FWIW, you didn't do anything wrong.. I'm just pissed that a company like Clam went China...

I've been using Clam shacks since 1984 or so and thought I would always be using them.. Now I'm pushing Shappell brand for anyone looking to buy new...

Nice sled rig BTW!!

<*)))>{


----------



## Ice Scratcher (Jan 29, 2011)

raisinrat said:


> I have led light inside and outside of mine.they are wired on a switch. I also added a seat for back support. Might be selling it has is at the end of the season.
> View attachment 75422


Awesome! Instead of reflectix, you should hang one of those fuzzy blacklight Zeppelin posters!

Is that UV light your running?

<*)))>{


----------



## scooter_trasher (Sep 19, 2005)

plugger said:


> Looks like a solid sled setup!


Thanks , got the ski-boose carriage for less than I could find sprung skis
The rack is held on with u bolts right now, I may weld it when the weather gets nice, I have some bed liner plastic that I'm going use to make a skid pan for underneath, to keep jagged ice from hitting the tub, if I ever get over this bron****is, I'll be able to take it on a shake down run, but now the wife's been home with the flu for four days, that may be the end of my season


----------



## scooter_trasher (Sep 19, 2005)

Ice Scratcher said:


> FWIW, you didn't do anything wrong.. I'm just pissed that a company like Clam went China...
> 
> I've been using Clam shacks since 1984 or so and thought I would always be using them.. Now I'm pushing Shappell brand for anyone looking to buy new...
> 
> ...


I got pissed a Shapple over a chineese atv rack they ,would not offer a refund on, bought an eskimo tow bar (exactly like otters) it was from china when it got here, I believe all the hubs are chineese, were to the point we can't win now the deck is stacked.


----------



## scooter_trasher (Sep 19, 2005)

This is how I made my first flip , except there were no plastic tubs, viking was abought the only co. making shanties , the rest were custom fabs from canvas shops and everyone used schooley's from K mart, it had an all wood bottom and was way heavy, and Dave let me copy his


----------



## raisinrat (Feb 9, 2006)

Ice Scratcher said:


> Awesome! Instead of reflectix, you should hang one of those fuzzy blacklight Zeppelin posters!
> 
> Is that UV light your running?
> 
> <*)))>{



No those are just blue LEDs


----------



## Ice Scratcher (Jan 29, 2011)

One of my best mods for my FX100 is my Smitty Sled, especially when walking out on Erie... 
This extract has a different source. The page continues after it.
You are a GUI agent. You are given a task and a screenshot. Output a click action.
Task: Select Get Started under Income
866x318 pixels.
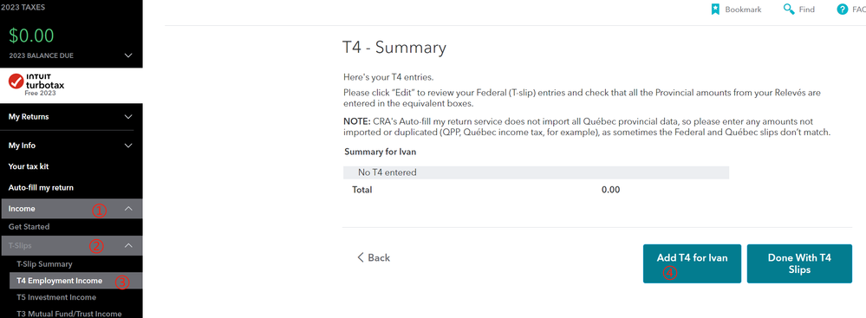[29, 227]
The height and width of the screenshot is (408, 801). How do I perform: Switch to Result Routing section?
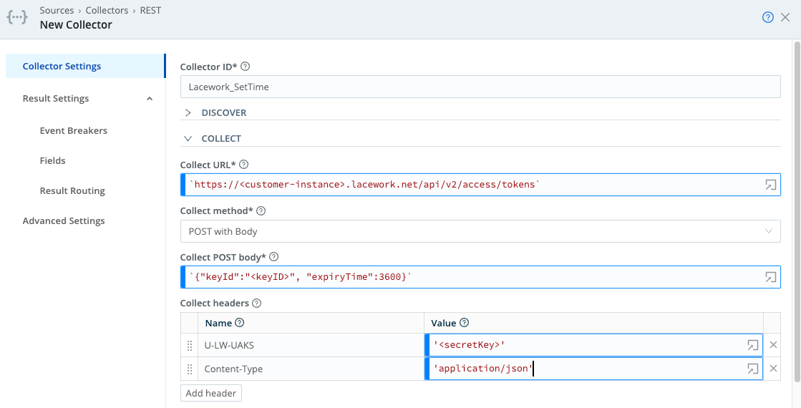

More days than not, I don't have to pull it, one way... If your walking three miles that day it can really help conserve energy....





 




 
<*)))>{


----------



## ibthetrout (Sep 24, 2003)

Ice Scratcher said:


> One of my best mods for my FX100 is my Smitty Sled, especially when walking out on Erie...
> 
> More days than not, I don't have to pull it, one way... If your walking three miles that day it can really help conserve energy....
> 
> ...


Wow! Great idea! I'll be trying that this weekend.


----------



## Outdoor2daCore (Nov 8, 2010)

Ice Scratcher said:


> One of my best mods for my FX100 is my Smitty Sled, especially when walking out on Erie...
> 
> More days than not, I don't have to pull it, one way... If your walking three miles that day it can really help conserve energy....
> 
> ...



That is a great idea scratcher, that would be a huge energy saver, I'm going to have to do that, plus it doubles as a smitty sled


----------



## Ice Scratcher (Jan 29, 2011)

Thanks guys!!

I didn't realize I posted the same video twice..

Fixed...

There is over 100lbs being moved there...

<*)))>{


----------



## ibthetrout (Sep 24, 2003)

knowing my luck I will be in a cross wind and it will not help me coming or going!


----------



## plugger (Aug 8, 2001)

ibthetrout said:


> knowing my luck I will be in a cross wind and it will not help me coming or going!


 You just need to get a sail boater to teach you to tack and you can use wind power both ways.


----------



## Ice Scratcher (Jan 29, 2011)

plugger said:


> You just need to get a sail boater to teach you to tack and you can use wind power both ways.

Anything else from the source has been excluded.